_Records of locating words and elements_:
----------------

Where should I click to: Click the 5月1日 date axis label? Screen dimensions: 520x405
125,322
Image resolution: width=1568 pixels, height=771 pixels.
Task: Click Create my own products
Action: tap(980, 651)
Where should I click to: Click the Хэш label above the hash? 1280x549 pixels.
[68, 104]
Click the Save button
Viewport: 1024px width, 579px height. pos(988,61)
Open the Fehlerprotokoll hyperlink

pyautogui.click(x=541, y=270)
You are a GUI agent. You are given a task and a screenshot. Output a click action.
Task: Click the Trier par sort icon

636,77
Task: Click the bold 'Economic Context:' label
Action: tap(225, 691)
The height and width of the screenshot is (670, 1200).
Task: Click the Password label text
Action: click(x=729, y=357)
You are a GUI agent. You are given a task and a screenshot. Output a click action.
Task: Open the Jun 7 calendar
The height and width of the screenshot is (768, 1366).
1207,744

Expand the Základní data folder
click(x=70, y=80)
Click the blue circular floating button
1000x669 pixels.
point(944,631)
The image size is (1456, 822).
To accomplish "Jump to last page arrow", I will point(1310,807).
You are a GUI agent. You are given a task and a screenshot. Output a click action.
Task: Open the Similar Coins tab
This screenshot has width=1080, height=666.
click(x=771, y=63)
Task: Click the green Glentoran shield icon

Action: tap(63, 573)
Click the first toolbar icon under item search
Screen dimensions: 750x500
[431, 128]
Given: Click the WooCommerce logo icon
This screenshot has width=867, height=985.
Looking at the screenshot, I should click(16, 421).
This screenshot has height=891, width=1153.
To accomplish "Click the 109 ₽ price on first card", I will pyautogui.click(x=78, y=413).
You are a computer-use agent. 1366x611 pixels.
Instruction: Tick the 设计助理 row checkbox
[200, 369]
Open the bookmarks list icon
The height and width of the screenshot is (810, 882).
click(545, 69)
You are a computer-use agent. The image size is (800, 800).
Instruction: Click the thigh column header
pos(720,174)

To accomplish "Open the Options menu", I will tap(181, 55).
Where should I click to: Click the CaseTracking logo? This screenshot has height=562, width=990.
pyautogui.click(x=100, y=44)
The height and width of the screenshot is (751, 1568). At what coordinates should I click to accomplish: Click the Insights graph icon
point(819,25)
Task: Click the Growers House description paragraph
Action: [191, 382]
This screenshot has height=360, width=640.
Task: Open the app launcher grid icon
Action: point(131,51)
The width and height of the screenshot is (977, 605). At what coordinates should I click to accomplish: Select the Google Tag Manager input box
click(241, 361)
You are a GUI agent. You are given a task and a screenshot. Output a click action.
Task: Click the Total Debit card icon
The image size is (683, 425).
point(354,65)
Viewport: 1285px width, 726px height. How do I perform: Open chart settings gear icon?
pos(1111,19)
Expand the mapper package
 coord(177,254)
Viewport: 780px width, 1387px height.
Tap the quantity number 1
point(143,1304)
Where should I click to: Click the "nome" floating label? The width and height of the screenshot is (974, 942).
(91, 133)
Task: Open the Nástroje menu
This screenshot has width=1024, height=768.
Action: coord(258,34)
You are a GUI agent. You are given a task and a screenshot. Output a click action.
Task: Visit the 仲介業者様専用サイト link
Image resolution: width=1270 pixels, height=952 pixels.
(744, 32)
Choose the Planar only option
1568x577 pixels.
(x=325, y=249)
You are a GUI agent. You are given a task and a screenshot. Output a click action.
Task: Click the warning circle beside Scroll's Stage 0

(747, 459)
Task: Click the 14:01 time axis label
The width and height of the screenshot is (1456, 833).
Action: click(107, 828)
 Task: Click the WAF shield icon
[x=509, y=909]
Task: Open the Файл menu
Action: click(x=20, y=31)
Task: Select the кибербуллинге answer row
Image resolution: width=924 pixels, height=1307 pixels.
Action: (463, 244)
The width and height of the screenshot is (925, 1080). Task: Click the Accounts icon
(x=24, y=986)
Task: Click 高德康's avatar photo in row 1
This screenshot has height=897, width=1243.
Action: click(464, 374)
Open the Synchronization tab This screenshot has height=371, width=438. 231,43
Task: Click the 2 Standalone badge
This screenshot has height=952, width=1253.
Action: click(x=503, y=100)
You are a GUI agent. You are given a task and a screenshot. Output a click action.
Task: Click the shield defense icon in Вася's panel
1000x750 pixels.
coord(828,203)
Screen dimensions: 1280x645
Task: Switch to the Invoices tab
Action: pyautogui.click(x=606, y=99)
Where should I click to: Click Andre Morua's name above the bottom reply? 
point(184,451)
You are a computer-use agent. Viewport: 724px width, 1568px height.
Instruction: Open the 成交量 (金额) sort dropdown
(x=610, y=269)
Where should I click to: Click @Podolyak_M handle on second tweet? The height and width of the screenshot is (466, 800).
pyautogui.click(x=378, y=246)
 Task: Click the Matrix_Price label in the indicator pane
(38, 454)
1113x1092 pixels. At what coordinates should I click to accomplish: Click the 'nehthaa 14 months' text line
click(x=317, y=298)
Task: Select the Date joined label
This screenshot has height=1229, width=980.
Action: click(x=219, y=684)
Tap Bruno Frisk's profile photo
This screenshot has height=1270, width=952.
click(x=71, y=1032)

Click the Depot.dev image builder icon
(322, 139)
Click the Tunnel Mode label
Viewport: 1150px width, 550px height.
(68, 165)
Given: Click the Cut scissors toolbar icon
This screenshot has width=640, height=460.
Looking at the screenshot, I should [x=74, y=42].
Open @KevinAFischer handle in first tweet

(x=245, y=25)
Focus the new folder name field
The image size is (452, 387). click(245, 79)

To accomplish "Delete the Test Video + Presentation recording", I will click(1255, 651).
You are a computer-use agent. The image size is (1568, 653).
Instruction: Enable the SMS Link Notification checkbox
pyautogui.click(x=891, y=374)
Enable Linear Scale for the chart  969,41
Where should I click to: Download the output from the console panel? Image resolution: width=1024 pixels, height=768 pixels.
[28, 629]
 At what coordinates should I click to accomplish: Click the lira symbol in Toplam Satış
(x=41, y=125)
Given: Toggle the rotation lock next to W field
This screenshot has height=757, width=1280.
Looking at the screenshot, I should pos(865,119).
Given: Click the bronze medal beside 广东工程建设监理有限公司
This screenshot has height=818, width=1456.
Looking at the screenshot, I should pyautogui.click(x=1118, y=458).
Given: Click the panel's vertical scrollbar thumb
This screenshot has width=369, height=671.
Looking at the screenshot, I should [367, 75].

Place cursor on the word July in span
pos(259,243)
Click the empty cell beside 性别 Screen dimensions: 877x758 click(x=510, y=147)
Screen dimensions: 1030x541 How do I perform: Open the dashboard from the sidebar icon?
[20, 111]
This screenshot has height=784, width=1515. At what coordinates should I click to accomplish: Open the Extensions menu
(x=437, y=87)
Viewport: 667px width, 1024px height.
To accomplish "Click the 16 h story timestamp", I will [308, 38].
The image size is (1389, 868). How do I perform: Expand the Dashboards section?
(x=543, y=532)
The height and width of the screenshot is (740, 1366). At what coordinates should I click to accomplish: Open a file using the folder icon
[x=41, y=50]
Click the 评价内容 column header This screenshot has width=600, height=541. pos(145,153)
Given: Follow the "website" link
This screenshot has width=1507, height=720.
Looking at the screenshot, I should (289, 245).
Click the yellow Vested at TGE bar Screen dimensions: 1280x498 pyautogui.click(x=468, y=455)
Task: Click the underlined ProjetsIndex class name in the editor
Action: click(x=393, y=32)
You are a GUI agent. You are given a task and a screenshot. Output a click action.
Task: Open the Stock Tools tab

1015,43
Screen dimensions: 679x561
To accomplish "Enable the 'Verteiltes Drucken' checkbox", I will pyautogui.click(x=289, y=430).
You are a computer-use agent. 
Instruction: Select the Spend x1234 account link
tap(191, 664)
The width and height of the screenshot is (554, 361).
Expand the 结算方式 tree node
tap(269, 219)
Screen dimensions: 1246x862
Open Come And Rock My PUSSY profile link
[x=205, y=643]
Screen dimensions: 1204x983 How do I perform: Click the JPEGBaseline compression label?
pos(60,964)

----------------

_What is being asked_:
Can you recast the stretch from the start of the rows through the line containing "pyautogui.click(x=100, y=44)" as a JSON list of strings, one string per line, with blank lines left out?

_Solution for this problem_:
[
  "Where should I click to: Click the 5月1日 date axis label? Screen dimensions: 520x405",
  "125,322",
  "Image resolution: width=1568 pixels, height=771 pixels.",
  "Task: Click Create my own products",
  "Action: tap(980, 651)",
  "Where should I click to: Click the Хэш label above the hash? 1280x549 pixels.",
  "[68, 104]",
  "Click the Save button",
  "Viewport: 1024px width, 579px height. pos(988,61)",
  "Open the Fehlerprotokoll hyperlink",
  "pyautogui.click(x=541, y=270)",
  "You are a GUI agent. You are given a task and a screenshot. Output a click action.",
  "Task: Click the Trier par sort icon",
  "636,77",
  "Task: Click the bold 'Economic Context:' label",
  "Action: tap(225, 691)",
  "The height and width of the screenshot is (670, 1200).",
  "Task: Click the Password label text",
  "Action: click(x=729, y=357)",
  "You are a GUI agent. You are given a task and a screenshot. Output a click action.",
  "Task: Open the Jun 7 calendar",
  "The height and width of the screenshot is (768, 1366).",
  "1207,744",
  "Expand the Základní data folder",
  "click(x=70, y=80)",
  "Click the blue circular floating button",
  "1000x669 pixels.",
  "point(944,631)",
  "The image size is (1456, 822).",
  "To accomplish \"Jump to last page arrow\", I will point(1310,807).",
  "You are a GUI agent. You are given a task and a screenshot. Output a click action.",
  "Task: Open the Similar Coins tab",
  "This screenshot has width=1080, height=666.",
  "click(x=771, y=63)",
  "Task: Click the green Glentoran shield icon",
  "Action: tap(63, 573)",
  "Click the first toolbar icon under item search",
  "Screen dimensions: 750x500",
  "[431, 128]",
  "Given: Click the WooCommerce logo icon",
  "This screenshot has width=867, height=985.",
  "Looking at the screenshot, I should click(16, 421).",
  "This screenshot has height=891, width=1153.",
  "To accomplish \"Click the 109 ₽ price on first card\", I will pyautogui.click(x=78, y=413).",
  "You are a computer-use agent. 1366x611 pixels.",
  "Instruction: Tick the 设计助理 row checkbox",
  "[200, 369]",
  "Open the bookmarks list icon",
  "The height and width of the screenshot is (810, 882).",
  "click(545, 69)",
  "You are a computer-use agent. The image size is (800, 800).",
  "Instruction: Click the thigh column header",
  "pos(720,174)",
  "To accomplish \"Open the Options menu\", I will tap(181, 55).",
  "Where should I click to: Click the CaseTracking logo? This screenshot has height=562, width=990.",
  "pyautogui.click(x=100, y=44)"
]